Cancer Outcomes in the UK Debate
Full Debate: Read Full DebateBaroness Finlay of Llandaff
Main Page: Baroness Finlay of Llandaff (Crossbench - Life peer)Department Debates - View all Baroness Finlay of Llandaff's debates with the Department of Health and Social Care
(1 day, 7 hours ago)
Grand CommitteeMy Lords, like others I am most grateful to my noble friend Lord Patel for securing this debate today, which is acute myeloid leukaemia day—so it seems very appropriate. I declare my interests as a professor of palliative medicine at Cardiff University and am employed at Velindre cancer centre, as well as my vice-president roles with various hospices, particularly City Hospice, Marie Curie and Hospice UK. I also declare my position with Cicely Saunders International, because its research in palliative care is the main research point not only for the UK but across the world. My other declaration must be as chair of the Bevan Commission in Wales, because I am mentoring one of our fellows on a project on early diagnosis of post-menopausal bleeding.
I will take a slightly historic view on this. The Calman-Hine report came out in 1995; it was the first report on cancer services and set out a cancer plan to take things forward. The current cancer plan reflects the importance of having vision and ambition because, without that, things will not change. One has to set a path forwards, and the Calman-Hine report did. It changed the organisation and structure of cancer services at the time, started multidisciplinary team working, and created centres and units.

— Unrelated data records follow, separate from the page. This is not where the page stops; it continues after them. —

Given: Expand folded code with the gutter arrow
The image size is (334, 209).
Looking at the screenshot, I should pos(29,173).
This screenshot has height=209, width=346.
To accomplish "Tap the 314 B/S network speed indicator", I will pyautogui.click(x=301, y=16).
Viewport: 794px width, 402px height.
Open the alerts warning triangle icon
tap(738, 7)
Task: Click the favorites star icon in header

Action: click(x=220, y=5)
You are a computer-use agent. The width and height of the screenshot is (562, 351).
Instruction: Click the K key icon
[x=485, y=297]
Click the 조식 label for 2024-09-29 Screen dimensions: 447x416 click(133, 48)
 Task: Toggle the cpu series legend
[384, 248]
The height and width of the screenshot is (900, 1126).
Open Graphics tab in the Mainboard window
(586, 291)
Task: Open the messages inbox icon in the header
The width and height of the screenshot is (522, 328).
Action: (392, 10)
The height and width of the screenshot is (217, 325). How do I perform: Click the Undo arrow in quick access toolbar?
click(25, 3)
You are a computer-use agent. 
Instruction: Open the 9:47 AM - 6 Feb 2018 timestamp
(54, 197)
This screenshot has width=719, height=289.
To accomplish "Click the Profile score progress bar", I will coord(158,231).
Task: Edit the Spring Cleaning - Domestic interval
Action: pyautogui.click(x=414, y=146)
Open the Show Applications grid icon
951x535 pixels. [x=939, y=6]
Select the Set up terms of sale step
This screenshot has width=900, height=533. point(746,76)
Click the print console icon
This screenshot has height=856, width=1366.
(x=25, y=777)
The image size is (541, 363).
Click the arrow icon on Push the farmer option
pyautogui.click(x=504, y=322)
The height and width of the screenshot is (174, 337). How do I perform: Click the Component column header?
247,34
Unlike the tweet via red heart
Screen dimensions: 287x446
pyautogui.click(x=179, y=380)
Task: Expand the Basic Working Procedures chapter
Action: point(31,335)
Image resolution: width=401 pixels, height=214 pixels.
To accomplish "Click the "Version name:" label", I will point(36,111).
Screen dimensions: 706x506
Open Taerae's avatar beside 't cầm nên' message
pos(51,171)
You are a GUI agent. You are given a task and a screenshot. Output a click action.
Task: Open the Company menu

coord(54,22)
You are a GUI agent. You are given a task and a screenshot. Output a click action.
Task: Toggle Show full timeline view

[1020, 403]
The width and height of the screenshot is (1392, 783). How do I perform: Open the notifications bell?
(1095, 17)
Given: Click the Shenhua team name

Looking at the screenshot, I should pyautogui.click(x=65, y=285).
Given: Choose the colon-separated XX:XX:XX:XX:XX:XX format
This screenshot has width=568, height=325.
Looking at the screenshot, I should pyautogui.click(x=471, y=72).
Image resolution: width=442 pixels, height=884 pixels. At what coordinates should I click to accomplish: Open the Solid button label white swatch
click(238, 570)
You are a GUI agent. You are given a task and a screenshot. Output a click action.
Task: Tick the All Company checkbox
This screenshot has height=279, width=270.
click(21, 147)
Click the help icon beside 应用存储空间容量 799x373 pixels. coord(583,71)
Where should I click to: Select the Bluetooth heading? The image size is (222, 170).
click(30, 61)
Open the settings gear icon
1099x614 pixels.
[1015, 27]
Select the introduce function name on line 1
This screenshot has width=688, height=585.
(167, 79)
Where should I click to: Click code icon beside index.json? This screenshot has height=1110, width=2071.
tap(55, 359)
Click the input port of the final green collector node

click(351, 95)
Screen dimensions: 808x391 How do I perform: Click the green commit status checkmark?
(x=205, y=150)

That report was also the first time that palliative care was recognised as an integral component of cancer services from the time of diagnosis through all stages, not only in end-of-life care. It tried to set uniform standards and ensure a holistic approach, with early intervention that recognised the physical, psychological and social support needed by people from the time of diagnosis onwards. There is evidence in oncology that, usually within eight to 12 weeks of diagnosis, if palliative care services are available in parallel with the cancer services, there are improvements in quality of life and mood, patient and caregiver satisfaction, and cancer survival overall.
Unfortunately, though, the NICE guidance recommendations on 24/7 access to specialist palliative care services have not been fully implemented, neither those from 2004 nor from 2011. So will this plan integrate with the palliative care plan and strategy that we anticipate will come forward in the autumn? Without that integration, we will not meet patient need. It has already been said that two-thirds of hospice funding is from the charitable sector, yet Marie Curie estimates that about a third of people dying have unmet palliative care needs. It has been estimated that up to 90% of people dying in hospital without any specialist palliative care support available have their needs unmet.
Frailty, of course, makes everything worse in cancer treatment, from diagnosis right through to outcomes. As has been said by the noble Baroness, Lady Nargund, and the noble Lord, Lord Patel, for the ethnic minorities there is poorer access to everything, including palliative care. There is poorer access to emergency palliative care in both deprived areas and rural areas.
Where financial data is available, it has been shown by Peter May and colleagues from Hull York that, in England in 2022, specialist palliative care supported over 20,000 patients to leave hospital and have their care outside it. They calculated that, overall, this input from specialist palliative care saved £800 million, with a saving of 1.5 million hospital bed days. That is not insignificant at all. For each patient with home specialist palliative care involved, there was a saving of almost £8,000, with quality-adjusted life years also improved. For hospital patients, it was not quite as much: it was £6,500 in cost savings, but with that same improvement in quality of life.
One of the problems has already been alluded to: although the faster diagnostic standard had been met, the delays from the decision to treat, and indeed from referral to start treating, has meant that targets have not been met to date. Almost half of young people later diagnosed with cancer attend three or more GP appointments before receiving a referral to cancer services for diagnosis, meaning that teenagers have the longest time to diagnosis, with 67% diagnosed as an emergency. This puts huge pressure on parents in particular, who have to provide emotional support and take time off from work, and it of course has an enormous financial drain on the whole family.
At this point, I point out that some of these young people have very rare tumours. If we look at ocular melanoma, which is a very rare tumour, there is a subgroup of patients who will respond extremely well to some treatments that are not yet NICE-approved and not available on the NHS, even though they have been used and developed for over 20 years. Therefore, families—here I declare an interest as having a family member involved—are having to support their treatment, because the dramatic response means that they are living, rather than having already died, leaving young families.
As well as putting pressure on NICE to review the way it looks at the management of some rare cancers, will the Minister also look at the workforce training needs? Sadly, there is evidence that, even though over 90% of those dying will have some palliative care needs at some level—which is often adequately provided by generalist services when they have back-up from specialist services—the electronic staff record of nursing staff in the community shows that only a small number have actually had palliative care and end-of-life role training. The problem is that this means that about 78%—over three-quarters—of home care workers report insufficient training in pain management or anticipatory prescribing, while two-thirds have never received formal training and do not have access to palliative care services during their shifts out of hours.
There is much to be done, but much that can be improved. I hope that this plan will move us forward with better integration. The evidence shows that where we have better integration of services, it costs less and the clinical outcomes are improved.